14. Dispute Resolution
14.1 If any controversy, claim or dispute arising out of or relating to this Agreement, including the breach or interpretation of this Agreement or any SOW (collectively, a “Dispute”) is not resolved within thirty (30) days from the date that either party provides the other party with written notice of the existence thereof, then each party shall designate an executive who is authorized to investigate, negotiate and settle the Dispute. The executives shall exercise good faith efforts to settle the Dispute. If the executives do not resolve the Dispute within thirty (30) days (or an extended period if they so agree), then the parties shall resolve the Dispute in accordance with this Section 14.2 hereof. No court or other action pertaining to a Dispute shall be pursued unless this dispute resolution procedure has been exhausted. Nonetheless, either party at any time may pursue equitable relief before any court of competent jurisdiction in order to protect its intellectual property rights or Confidential Information.
14.2 Any Dispute that is not resolved in accordance with Section 14.1 shall be determined by, and subject to the exclusive jurisdiction of, the federal and state courts in Texas in the districts that include Austin, Texas, and the parties agree to the personal and exclusive jurisdiction of these courts. The parties hereby agree that any such court shall be a proper forum for the determination of any dispute arising hereunder and waive any defenses based upon inconvenient forum or jurisdiction. EACH PARTY IRREVOCABLY AND UNCONDITIONALLY WAIVES, TO THE FULLEST EXTENT PERMITTED BY APPLICABLE LAW, ANY RIGHT IT MAY HAVE TO A TRIAL BY JURY IN ANY LEGAL ACTION, PROCEEDING, CAUSE OF ACTION OR COUNTERCLAIM ARISING OUT OF OR RELATING TO ANY CLAIM OR OTHERWISE IN CONNECTION WITH THIS AGREEMENT OR ANY SOW.

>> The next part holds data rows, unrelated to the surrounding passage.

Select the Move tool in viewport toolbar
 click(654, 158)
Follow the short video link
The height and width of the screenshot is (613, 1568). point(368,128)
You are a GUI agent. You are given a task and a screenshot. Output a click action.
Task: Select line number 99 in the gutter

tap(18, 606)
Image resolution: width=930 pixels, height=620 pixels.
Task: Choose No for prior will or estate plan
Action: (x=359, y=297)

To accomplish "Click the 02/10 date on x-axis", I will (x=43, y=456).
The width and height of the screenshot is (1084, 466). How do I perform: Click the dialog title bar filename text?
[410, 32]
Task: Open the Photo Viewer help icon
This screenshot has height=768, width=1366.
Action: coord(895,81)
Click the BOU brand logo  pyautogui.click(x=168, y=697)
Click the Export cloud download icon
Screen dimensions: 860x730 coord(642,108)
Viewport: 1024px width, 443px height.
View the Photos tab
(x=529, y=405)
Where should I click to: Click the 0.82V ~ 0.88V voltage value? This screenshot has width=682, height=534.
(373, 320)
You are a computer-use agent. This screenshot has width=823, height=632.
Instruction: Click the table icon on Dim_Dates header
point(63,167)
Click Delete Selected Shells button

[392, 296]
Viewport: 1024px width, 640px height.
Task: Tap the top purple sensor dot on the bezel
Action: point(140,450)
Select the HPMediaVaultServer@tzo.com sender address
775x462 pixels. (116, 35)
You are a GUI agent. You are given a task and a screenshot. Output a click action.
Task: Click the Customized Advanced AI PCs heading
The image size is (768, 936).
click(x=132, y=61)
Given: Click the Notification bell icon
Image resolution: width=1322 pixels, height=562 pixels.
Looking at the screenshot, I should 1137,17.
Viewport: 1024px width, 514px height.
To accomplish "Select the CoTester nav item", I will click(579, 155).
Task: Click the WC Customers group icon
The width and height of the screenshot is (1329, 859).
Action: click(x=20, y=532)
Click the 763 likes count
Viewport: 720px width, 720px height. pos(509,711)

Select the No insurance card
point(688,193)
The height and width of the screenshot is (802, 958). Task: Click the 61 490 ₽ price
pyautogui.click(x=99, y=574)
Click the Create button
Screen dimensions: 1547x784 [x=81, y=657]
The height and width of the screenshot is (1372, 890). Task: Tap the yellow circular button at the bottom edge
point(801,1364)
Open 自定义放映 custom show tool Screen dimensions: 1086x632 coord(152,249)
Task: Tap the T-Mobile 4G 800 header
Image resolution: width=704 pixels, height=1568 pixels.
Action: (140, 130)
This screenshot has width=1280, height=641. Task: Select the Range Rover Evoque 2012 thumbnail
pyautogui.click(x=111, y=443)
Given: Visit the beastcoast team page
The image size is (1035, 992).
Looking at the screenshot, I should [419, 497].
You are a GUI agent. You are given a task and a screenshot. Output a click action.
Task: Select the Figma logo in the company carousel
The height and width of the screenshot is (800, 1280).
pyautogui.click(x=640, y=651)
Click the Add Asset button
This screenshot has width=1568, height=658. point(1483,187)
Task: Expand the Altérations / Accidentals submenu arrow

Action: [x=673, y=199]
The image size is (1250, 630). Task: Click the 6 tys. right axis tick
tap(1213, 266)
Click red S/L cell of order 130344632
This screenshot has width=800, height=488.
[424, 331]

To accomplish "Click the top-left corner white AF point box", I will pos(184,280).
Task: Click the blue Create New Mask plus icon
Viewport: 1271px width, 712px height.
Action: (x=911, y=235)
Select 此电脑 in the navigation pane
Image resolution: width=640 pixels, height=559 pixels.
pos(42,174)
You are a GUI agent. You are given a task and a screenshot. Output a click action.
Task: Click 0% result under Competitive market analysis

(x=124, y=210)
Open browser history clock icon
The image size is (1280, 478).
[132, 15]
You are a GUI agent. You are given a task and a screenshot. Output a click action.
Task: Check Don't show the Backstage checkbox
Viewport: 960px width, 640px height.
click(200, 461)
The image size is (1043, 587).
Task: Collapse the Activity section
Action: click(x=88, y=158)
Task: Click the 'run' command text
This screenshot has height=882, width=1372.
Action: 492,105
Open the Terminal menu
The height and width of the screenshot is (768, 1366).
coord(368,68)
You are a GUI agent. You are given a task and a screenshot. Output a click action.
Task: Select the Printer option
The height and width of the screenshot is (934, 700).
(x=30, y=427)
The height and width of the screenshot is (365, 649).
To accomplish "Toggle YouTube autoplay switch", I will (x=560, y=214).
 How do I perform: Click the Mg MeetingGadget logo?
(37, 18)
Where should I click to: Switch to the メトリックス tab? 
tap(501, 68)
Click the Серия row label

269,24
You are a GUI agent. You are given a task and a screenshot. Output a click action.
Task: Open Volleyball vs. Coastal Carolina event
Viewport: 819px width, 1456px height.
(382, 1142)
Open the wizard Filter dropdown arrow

The parties agree that the complete agreement between the parties regarding the Services will consist of: 1) this PSA, 2) the applicable SOW and 3) any additional agreement signed by the parties related to this project. If there is a conflict between the agreements, this PSA will take precedence. This Agreement shall be governed and construed in accordance with the laws of the State of Texas without regard its conflict-of-laws rules. The parties disclaim the United Nations Convention on Contracts for the International Sale of Goods, which shall not apply to this Agreement, any SOW or the parties’ performance hereunder. In the event that any provision of this Agreement shall be adjudged illegal or otherwise unenforceable, such provision shall be severed and the balance of this Agreement shall continue in full force and effect. The waiver by a party of any breach of any provision of this Agreement shall not operate or be construed as a waiver of any other breach by such party. The rights and remedies of the parties hereunder shall not be exclusive, and are in addition to any of other rights provided by this Agreement or by law. In the event that either party institutes any legal suit, action or proceeding against the other party arising out of or relating to this Agreement or any SOW, the prevailing party in the suit, action or proceeding shall be entitled to receive in addition to all other damages to which it may be entitled, the costs incurred by such party in conducting the suit, action or proceeding, including reasonable attorneys’ fees and expenses and court costs.